The piece of code I am testing is:

#include <stdio.h>
#include <stdarg.h>

void foo(int param1, int param2, ...)
{
    int param3 = 0;

    va_list ap;
    va_start(ap, param2);
    param3 = va_arg(ap, int);
    va_end(ap);

    printf("param3: %d\n", param3);
}


int main(void)
{
  foo(1,1);
  foo(1,1,42);

}

And the output for that snippet is:

param3: -1073748472
param3: 42

For the second call: 'foo(1,1,42)', everything seems to work as expected.

For the first call: 'foo(1,1)', the result look like an uninitialised int, although I do set it to 0 when I first initialise it at the beginning of the function.

I would like to be able to rely on the fact that the resultant variable should have the value 0 if the argument is not called. I would have thought va_arg() would be sensible enough to deal with that but it doesn't seem to be the case.

Any suggestions to deal with that?

Many thanks.

+6  A: 

The problem is that you're reading the value no matter whether it's passed or not. Thus, you're getting whatever junk happens to be on the stack at the offset where the argument was supposed to live.

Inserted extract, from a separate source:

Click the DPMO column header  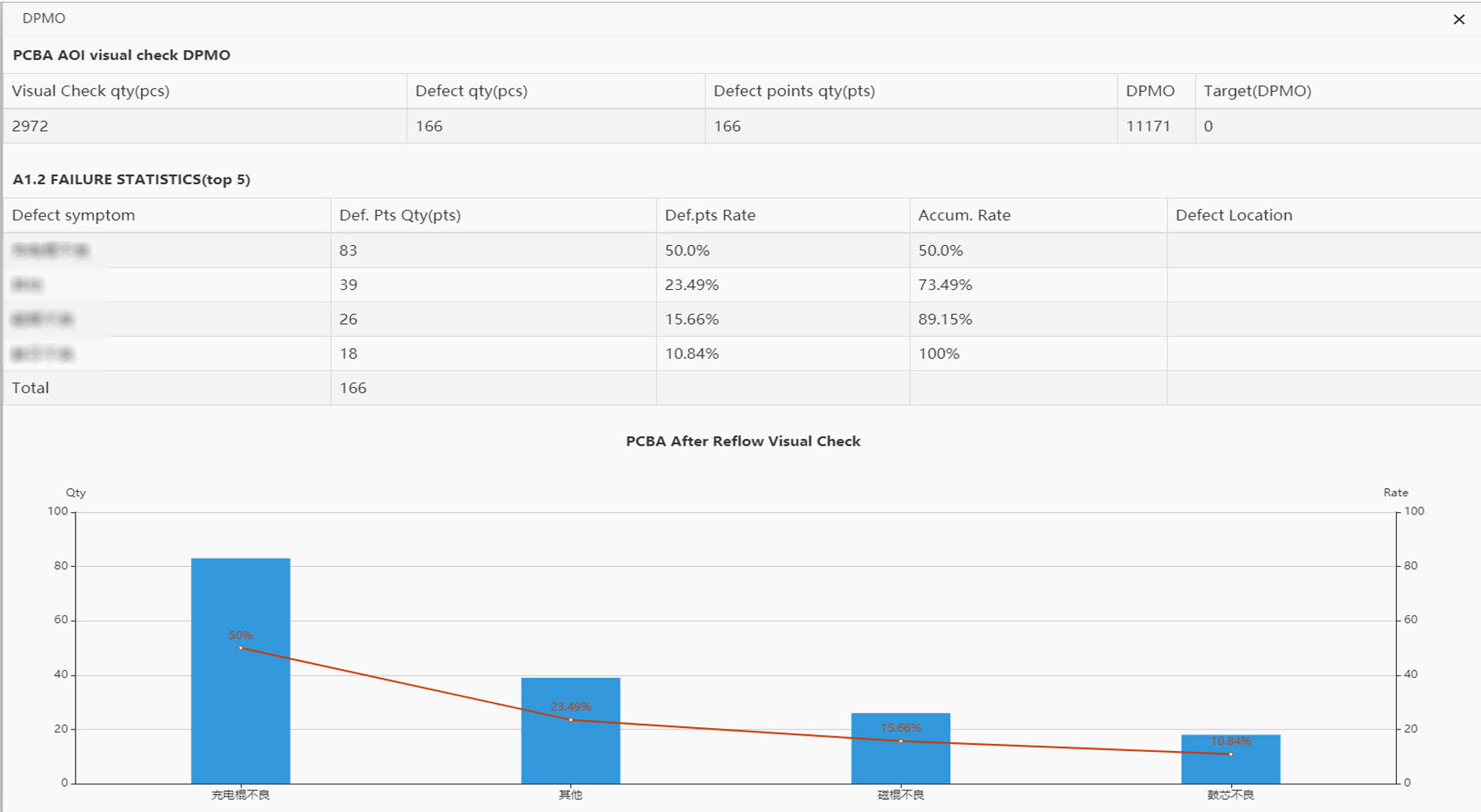pos(1150,91)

When using varargs, you have to make sure that the initial arguments you pass make it clear what other arguments are present. printf() does this by counting % signs (although the programmer sometimes gets this wrong, and hilarity ensues)

The better answer is "don't use varargs; find some type-safe way of doing what you need."

Jon Watte
Or equivalently, "varargs is a nice hack exclusively for printf() and scanf()".
Artelius
Probbaly best to avoid it then, thanks for your answer.
Hamza
Not only printf(); the UNIX open() *system call* traditionally uses varargs as well for the file mode flags that only matter if O_CREAT is set.Also, there are great macro hacks that can be done using varargs, when you want to pass complex data structures as initialization data and whatnot.Luckily, C++ pretty much obsoletes any use of varargs :-)
Jon Watte
+8  A: 

Firstly, I don't see how the fact that you initialize param3 with zero should matter, since you overwrite that value later anyway.

Secondly, trying to "extract" a non-existing variadic argument produces undefined behavior. So, the only way to deal with that is not to attempt to extract the non-existing argument. There's no way to detect whether the argument exists or not. It is the caller's responsibility to inform the function how many variadic arguments it can safely extract.

AndreyT
You are right actually, my assumption was incorrect.Thanks for your comments.